Stored entries
-.-.-

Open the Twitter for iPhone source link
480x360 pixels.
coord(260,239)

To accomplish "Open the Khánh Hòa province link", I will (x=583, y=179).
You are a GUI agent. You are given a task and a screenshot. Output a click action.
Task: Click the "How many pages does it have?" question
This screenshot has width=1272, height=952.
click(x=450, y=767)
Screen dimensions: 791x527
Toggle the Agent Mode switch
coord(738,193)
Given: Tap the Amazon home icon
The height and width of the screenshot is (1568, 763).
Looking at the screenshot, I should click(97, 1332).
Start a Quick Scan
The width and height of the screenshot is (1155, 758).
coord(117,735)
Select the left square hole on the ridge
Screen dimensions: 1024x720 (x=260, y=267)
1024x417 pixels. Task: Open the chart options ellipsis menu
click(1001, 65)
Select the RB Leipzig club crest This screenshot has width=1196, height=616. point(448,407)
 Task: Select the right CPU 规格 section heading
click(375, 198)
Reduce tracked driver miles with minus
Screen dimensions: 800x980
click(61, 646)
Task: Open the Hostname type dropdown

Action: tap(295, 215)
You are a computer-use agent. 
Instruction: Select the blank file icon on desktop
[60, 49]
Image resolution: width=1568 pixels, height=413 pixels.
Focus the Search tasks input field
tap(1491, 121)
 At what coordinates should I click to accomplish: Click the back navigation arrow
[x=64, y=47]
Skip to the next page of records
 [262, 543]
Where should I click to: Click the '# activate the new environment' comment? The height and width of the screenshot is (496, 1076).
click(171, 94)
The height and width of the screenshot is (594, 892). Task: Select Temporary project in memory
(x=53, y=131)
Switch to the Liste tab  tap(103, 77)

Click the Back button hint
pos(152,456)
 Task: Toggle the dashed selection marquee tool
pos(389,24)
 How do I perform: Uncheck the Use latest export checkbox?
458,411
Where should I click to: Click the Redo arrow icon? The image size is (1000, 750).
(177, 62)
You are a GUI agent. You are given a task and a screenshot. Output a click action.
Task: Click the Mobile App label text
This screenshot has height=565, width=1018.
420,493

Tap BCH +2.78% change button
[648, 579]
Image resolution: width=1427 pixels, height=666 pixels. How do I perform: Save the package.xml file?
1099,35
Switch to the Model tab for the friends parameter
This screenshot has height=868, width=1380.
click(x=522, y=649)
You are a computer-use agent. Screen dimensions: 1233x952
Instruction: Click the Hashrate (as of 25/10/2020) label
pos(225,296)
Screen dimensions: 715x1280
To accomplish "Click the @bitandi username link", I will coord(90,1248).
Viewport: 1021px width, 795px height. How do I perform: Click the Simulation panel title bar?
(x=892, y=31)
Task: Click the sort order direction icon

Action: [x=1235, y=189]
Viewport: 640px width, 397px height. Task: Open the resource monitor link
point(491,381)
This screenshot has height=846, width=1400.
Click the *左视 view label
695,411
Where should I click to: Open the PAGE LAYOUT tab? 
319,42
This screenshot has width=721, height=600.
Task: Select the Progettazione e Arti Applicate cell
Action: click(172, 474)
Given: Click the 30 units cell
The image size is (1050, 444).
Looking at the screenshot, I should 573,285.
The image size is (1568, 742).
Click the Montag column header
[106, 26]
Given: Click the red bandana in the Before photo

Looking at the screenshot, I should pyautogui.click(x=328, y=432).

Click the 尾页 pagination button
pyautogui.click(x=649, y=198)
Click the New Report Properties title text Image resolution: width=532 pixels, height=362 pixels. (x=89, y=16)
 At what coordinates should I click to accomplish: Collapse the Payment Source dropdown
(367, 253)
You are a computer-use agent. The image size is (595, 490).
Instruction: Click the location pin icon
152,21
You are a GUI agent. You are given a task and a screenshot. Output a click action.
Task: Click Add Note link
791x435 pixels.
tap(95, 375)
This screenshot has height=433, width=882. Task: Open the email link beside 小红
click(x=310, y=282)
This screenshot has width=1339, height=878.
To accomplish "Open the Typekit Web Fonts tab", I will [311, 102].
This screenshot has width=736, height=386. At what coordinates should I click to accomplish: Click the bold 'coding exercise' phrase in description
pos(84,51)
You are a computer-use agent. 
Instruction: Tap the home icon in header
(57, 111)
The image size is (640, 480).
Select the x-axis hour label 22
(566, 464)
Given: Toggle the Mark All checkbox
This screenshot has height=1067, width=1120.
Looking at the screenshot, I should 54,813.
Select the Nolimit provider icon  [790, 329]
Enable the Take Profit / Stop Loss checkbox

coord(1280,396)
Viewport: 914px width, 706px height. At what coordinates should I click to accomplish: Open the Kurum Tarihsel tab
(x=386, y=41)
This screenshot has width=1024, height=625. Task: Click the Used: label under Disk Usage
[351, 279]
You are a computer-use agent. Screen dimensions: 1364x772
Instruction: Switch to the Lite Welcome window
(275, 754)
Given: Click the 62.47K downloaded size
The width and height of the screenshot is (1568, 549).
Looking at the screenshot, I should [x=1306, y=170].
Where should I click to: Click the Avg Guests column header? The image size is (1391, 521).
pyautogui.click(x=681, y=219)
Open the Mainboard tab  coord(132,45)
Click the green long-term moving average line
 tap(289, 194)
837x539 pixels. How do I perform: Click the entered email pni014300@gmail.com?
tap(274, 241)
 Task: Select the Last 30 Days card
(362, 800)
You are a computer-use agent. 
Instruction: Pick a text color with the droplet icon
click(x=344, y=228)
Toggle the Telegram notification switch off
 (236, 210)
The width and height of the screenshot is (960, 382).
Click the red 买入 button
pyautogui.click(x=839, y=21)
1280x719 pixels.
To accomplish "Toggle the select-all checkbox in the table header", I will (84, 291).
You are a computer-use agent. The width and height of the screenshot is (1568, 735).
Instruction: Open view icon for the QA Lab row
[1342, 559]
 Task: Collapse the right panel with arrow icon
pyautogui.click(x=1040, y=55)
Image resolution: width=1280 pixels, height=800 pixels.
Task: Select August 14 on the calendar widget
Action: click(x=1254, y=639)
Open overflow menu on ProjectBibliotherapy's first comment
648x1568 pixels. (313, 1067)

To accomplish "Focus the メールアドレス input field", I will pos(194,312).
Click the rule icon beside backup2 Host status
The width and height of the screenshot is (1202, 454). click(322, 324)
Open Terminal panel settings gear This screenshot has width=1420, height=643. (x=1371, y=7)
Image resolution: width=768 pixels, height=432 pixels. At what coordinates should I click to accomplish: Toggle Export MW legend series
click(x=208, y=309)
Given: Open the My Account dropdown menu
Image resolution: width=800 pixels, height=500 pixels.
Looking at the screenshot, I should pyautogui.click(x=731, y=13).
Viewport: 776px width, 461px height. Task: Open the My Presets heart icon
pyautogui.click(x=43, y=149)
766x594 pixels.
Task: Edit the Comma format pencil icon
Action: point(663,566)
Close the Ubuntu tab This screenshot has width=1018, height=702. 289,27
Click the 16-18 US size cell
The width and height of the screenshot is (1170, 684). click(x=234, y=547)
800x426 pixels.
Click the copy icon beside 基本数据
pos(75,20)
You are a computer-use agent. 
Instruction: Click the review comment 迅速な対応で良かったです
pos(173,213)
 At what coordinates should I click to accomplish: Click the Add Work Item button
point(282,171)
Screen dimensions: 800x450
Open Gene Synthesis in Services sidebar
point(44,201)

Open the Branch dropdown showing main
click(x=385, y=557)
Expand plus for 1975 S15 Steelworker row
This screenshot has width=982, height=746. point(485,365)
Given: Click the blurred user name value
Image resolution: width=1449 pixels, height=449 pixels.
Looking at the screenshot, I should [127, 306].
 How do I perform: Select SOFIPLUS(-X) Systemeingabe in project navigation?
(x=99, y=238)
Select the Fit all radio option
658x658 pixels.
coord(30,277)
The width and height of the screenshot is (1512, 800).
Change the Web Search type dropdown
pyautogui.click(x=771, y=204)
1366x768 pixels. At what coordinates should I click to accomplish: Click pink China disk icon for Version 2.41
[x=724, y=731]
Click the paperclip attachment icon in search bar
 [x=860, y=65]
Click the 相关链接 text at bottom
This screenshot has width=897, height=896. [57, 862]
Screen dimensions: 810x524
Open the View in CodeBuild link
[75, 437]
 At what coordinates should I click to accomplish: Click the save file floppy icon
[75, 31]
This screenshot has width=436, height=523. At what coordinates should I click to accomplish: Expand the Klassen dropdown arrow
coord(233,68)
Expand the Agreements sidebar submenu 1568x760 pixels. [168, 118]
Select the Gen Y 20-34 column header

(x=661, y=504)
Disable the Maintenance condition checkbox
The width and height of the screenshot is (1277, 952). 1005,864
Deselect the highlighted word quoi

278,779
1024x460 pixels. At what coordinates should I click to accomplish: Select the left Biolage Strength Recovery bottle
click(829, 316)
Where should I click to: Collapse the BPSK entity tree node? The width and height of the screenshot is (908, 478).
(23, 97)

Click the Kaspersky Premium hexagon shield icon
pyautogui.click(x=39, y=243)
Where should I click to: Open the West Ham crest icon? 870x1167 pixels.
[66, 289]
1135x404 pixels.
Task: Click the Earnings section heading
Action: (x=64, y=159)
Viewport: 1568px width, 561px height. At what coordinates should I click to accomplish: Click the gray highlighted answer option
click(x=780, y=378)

-.-.-

- Task goal
The expected answer is a copy of every line in the entries that holds the word "will".

- Answer to the problem
To accomplish "Open the Khánh Hòa province link", I will (x=583, y=179).
To accomplish "Click the @bitandi username link", I will coord(90,1248).
To accomplish "Open the Typekit Web Fonts tab", I will [311, 102].
To accomplish "Toggle the select-all checkbox in the table header", I will (84, 291).
To accomplish "Focus the メールアドレス input field", I will pos(194,312).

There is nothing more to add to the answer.